14 November 1995

WNUR Interview: Evan Parker

Saxophonist Evan Parker has been involved with free improvised music ever since its beginnings in the mid-to-late sixties and has had an incalculable influence both on the direction of that music as a whole and on how it is played on the instruments he has specialized in, the tenor and soprano saxophones. Early on, he was closely associated with Derek Bailey's Music Improvisation Co. and John Steven's Spontaneous Music Ensemble; since then, he has done much pioneering solo work, formed a working trio with Barry Guy and Paul Lytton, and continues to play in a wide variety of group contexts. The following interview was conducted by phone by Seth Tisue for WNUR Jazz on November 14, 1995, a few days before Parker's appearances at the FMP Festival in Chicago.

WNUR: Let's begin with some of your earliest music. Emanem has just issued a recording called Summer 1967 featuring you, John Stevens, and Peter Kowald. How did that recording come about?

Evan Parker: There's an institution here called the National Sound Archive, and there's a character who works there, Paul Wilson. He takes a very special interest in the history of the music and advised Martin Davidson of the existence of these tapes. So by negotiation with John Stevens' family and so on, it was arranged that Martin could issue those tapes. They were club dates and some studio recordings. I can't quite remember the circumstances, but they were never intended for release as records initially, when they were made.

■ **QUESTIONS TO ANSWER**:
[A] Which two saxophones does the Evan Parker interview say he has specialized in?
[B] Write out the passage of the Evan Parker interview from "14 November 1995" up to and including "Festival in Chicago.".

■ **MATERIAL PROVIDED**:

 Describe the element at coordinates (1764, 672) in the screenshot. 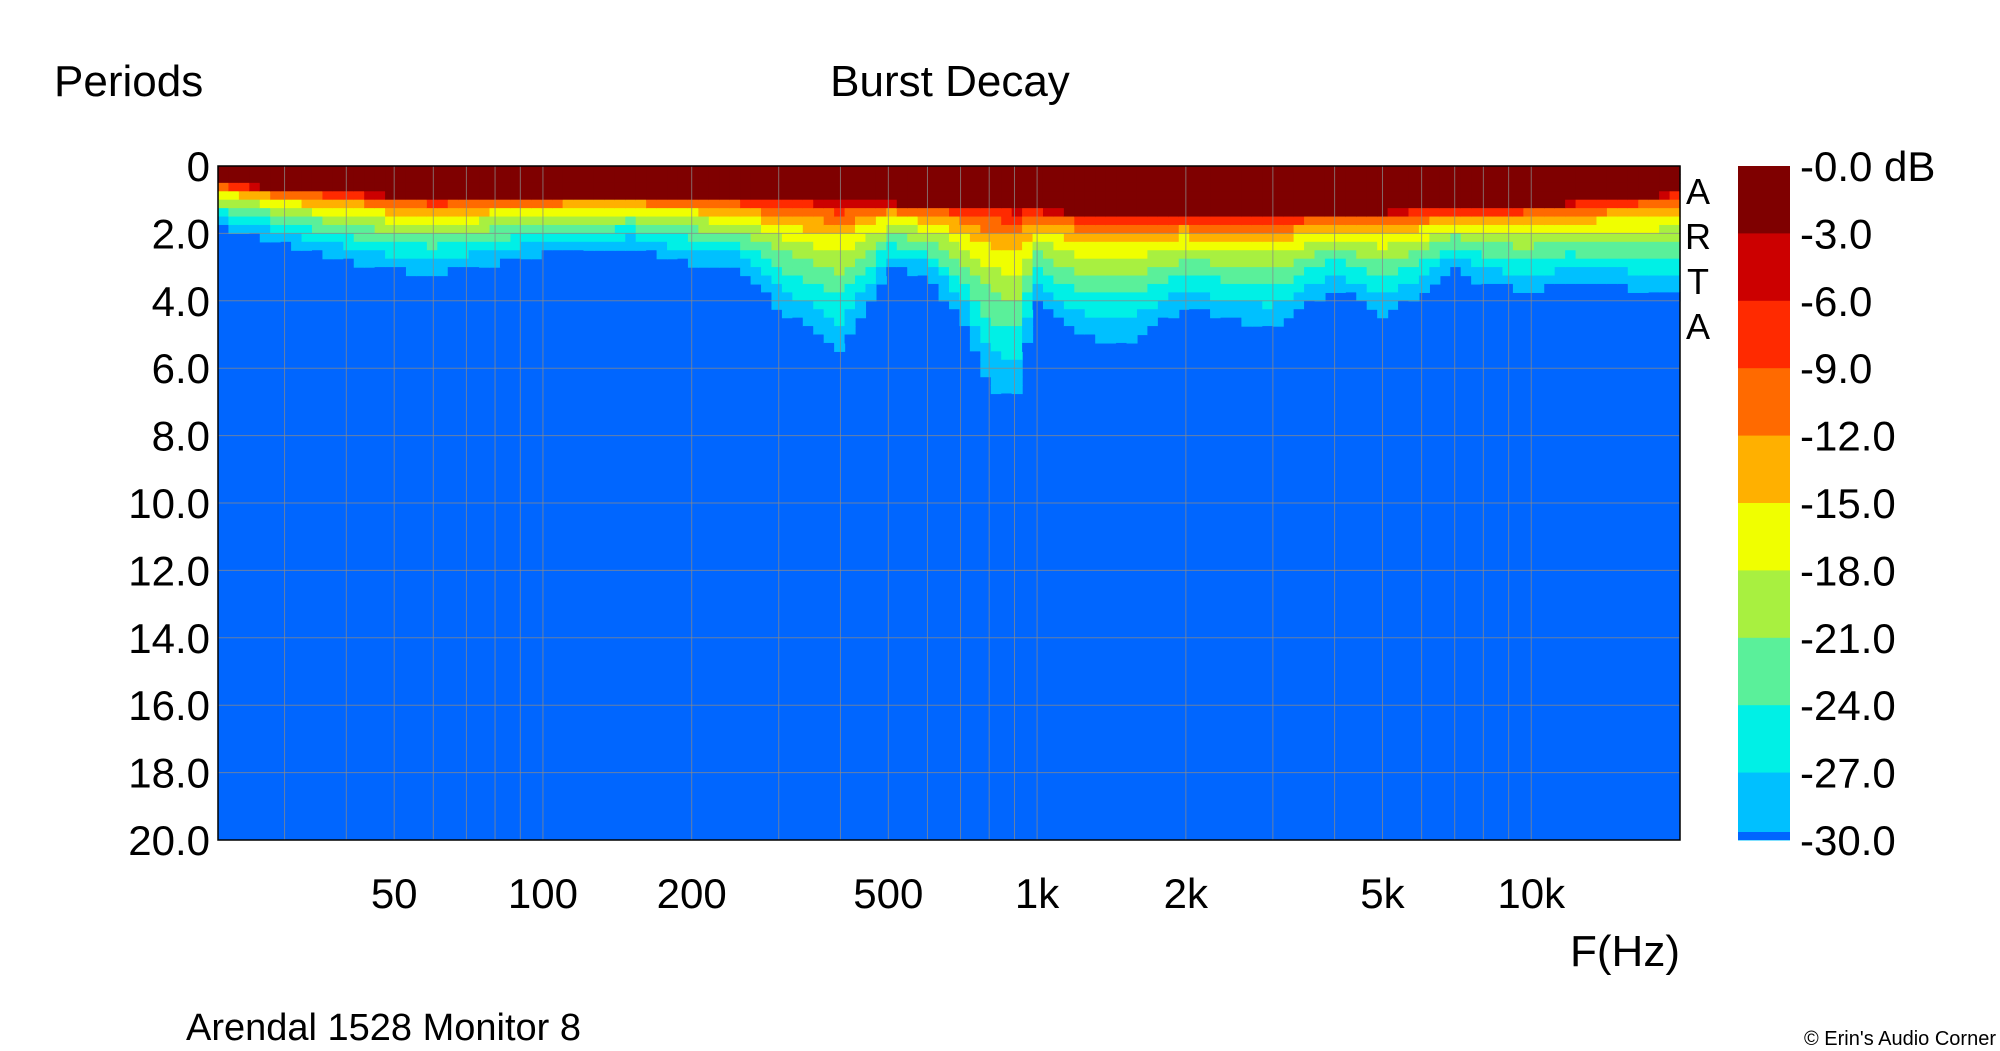

I see `colorbar-swatch` at that location.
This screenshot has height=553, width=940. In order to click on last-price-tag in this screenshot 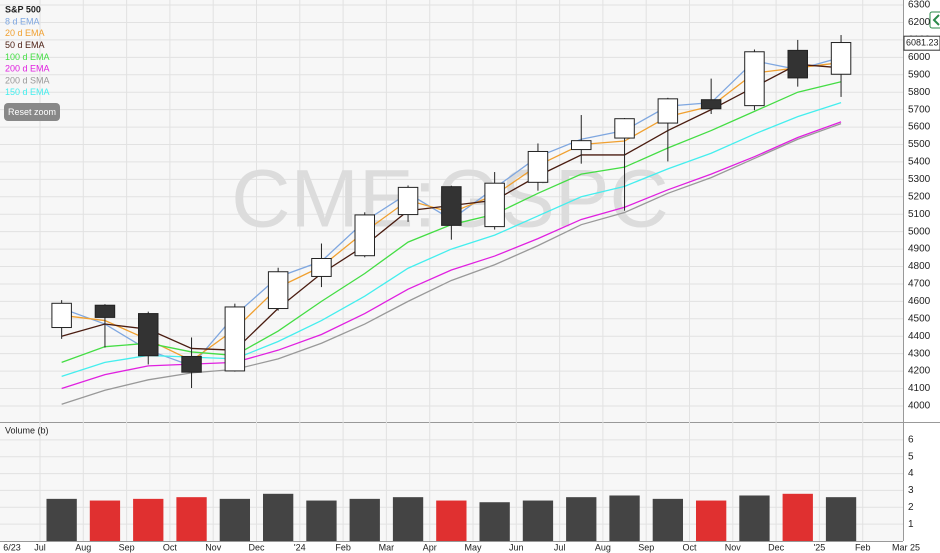, I will do `click(922, 43)`.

■ **WRITTEN ANSWERS**:
[A] The tenor and soprano saxophones.

[B]
14 November 1995

WNUR Interview: Evan Parker

Saxophonist Evan Parker has been involved with free improvised music ever since its beginnings in the mid-to-late sixties and has had an incalculable influence both on the direction of that music as a whole and on how it is played on the instruments he has specialized in, the tenor and soprano saxophones. Early on, he was closely associated with Derek Bailey's Music Improvisation Co. and John Steven's Spontaneous Music Ensemble; since then, he has done much pioneering solo work, formed a working trio with Barry Guy and Paul Lytton, and continues to play in a wide variety of group contexts. The following interview was conducted by phone by Seth Tisue for WNUR Jazz on November 14, 1995, a few days before Parker's appearances at the FMP Festival in Chicago.